Gordon, the regional president, also deprived Blumenfeld of ticket revenue by claiming “a significant number” of seats for himself to distribute, according to the lawsuit. While the suit does not specify how many tickets Gordon had claimed, it says they were believed to “have a value of approximately $3 million.”

Meanwhile, Live Nation has not paid Blumenfeld its share of revenue from companies with sponsorship deals at the venue, which have included Citicorp Credit Services Inc., Coca-Cola Co., and Red Bull North America Inc., according to the suit.

Live Nation has “represented” that it has earned $860,000 from those deals, but that amount is thought to be “substantially understated and misrepresented,” the complaint alleges.

Live Nation is also accused in the complaint of “trampling upon Holy Ghost Church’s right to use the Met for religious activities ... and otherwise treating the church and its congregation disrespectfully.”

At times, Live Nation has failed to open the venue in time for Sunday morning services, has forced the church to hold services in the dark by not turning on the electricity, and has improperly charged the church fees for services that were not requested or required, according to the complaint.

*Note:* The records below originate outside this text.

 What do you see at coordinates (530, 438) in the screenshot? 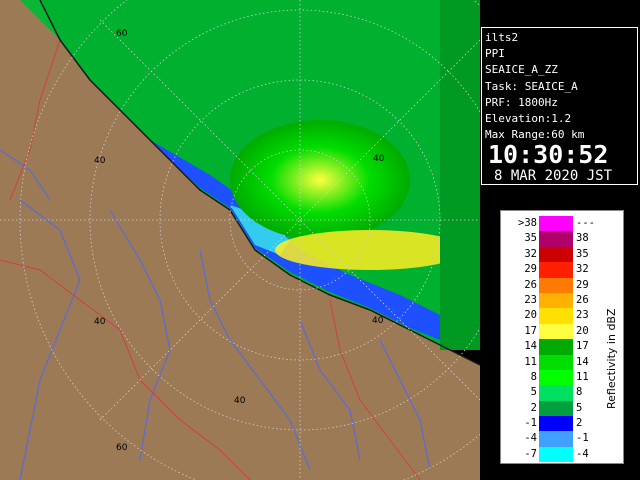
I see `legend-lower-bound: -4` at bounding box center [530, 438].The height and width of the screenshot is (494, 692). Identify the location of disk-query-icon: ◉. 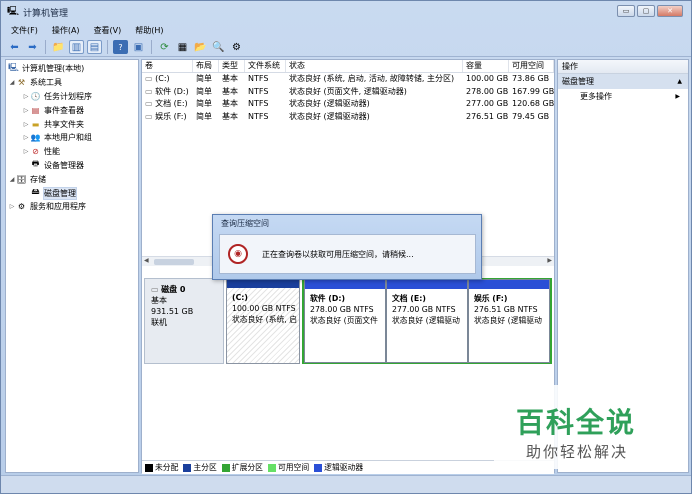
(238, 254).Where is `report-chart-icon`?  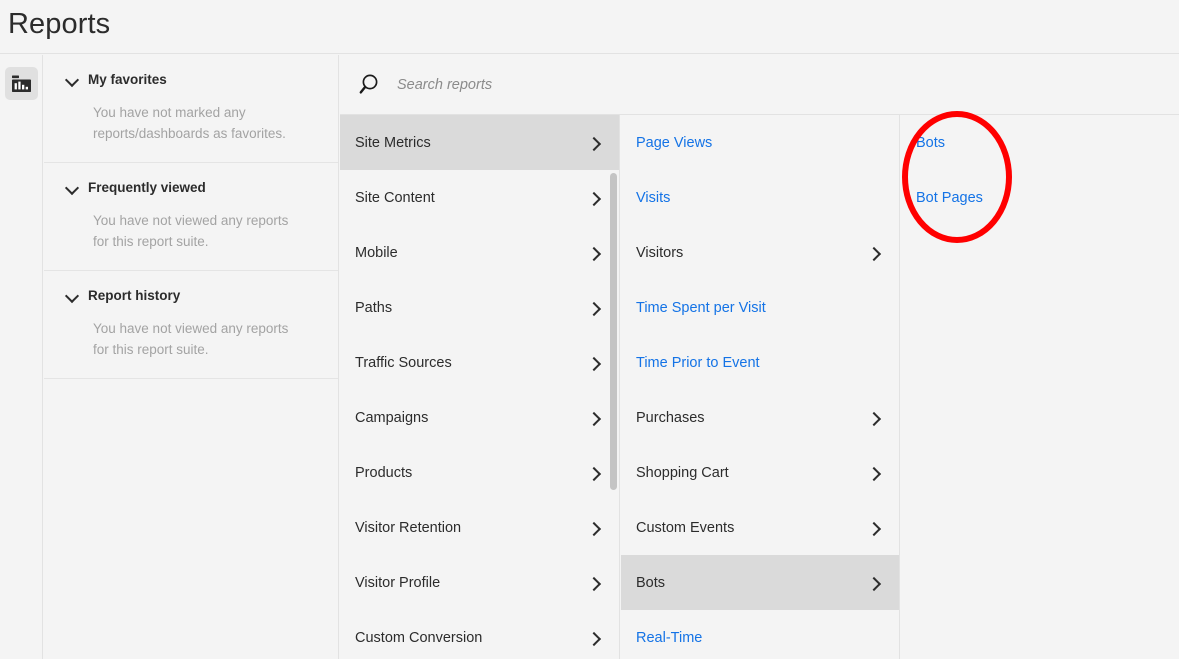 report-chart-icon is located at coordinates (22, 84).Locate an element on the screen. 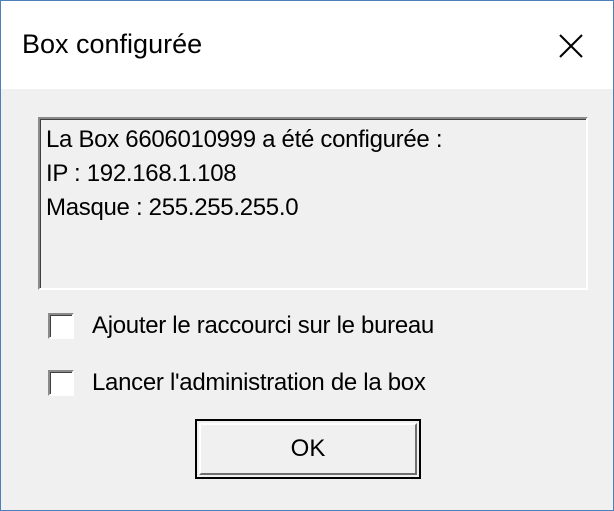 This screenshot has height=511, width=614. launch-admin-label: Lancer l'administration de la box is located at coordinates (259, 383).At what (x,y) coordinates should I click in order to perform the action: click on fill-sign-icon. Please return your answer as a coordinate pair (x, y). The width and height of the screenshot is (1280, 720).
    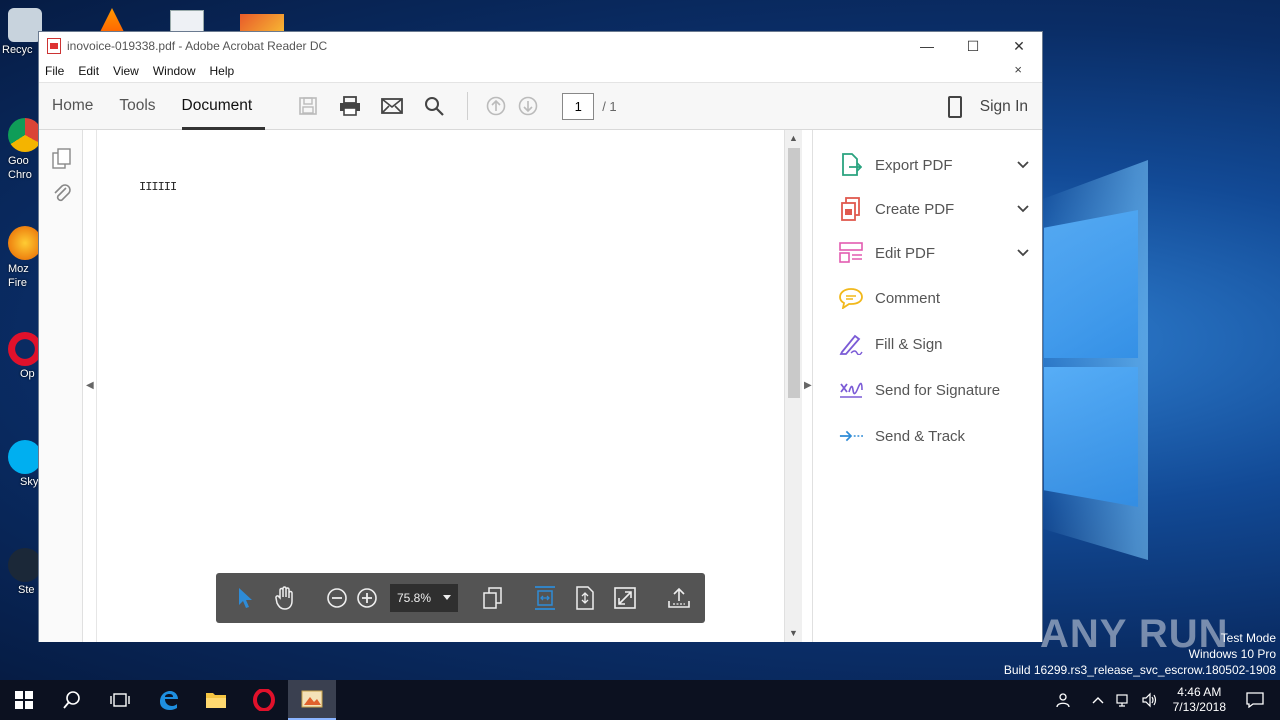
    Looking at the image, I should click on (851, 344).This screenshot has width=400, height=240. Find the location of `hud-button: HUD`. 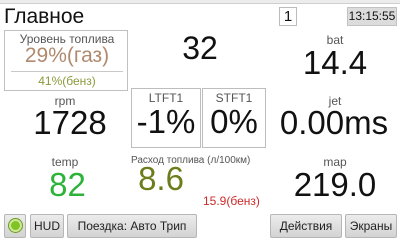

hud-button: HUD is located at coordinates (47, 226).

Live Nation has also prevented the church from hosting such local events as a barbershop-quartet competition featuring local performers and a graduation ceremony for Central High School, the complaint alleges.

“I have been asked several times to have church in the lobby due to Live Nation planning events during the agreed time of my Sunday morning services,” Hatcher wrote in his letter accompanying the suit. “The staff of Live Nation for some reason treats my staff as if they are nobody and Live Nation owns the building.”

Live Nation’s other Philadelphia-area venues include the Fillmore in Fishtown, the Theatre of the Living Arts on South Street, and the Tower Theater in Upper Darby.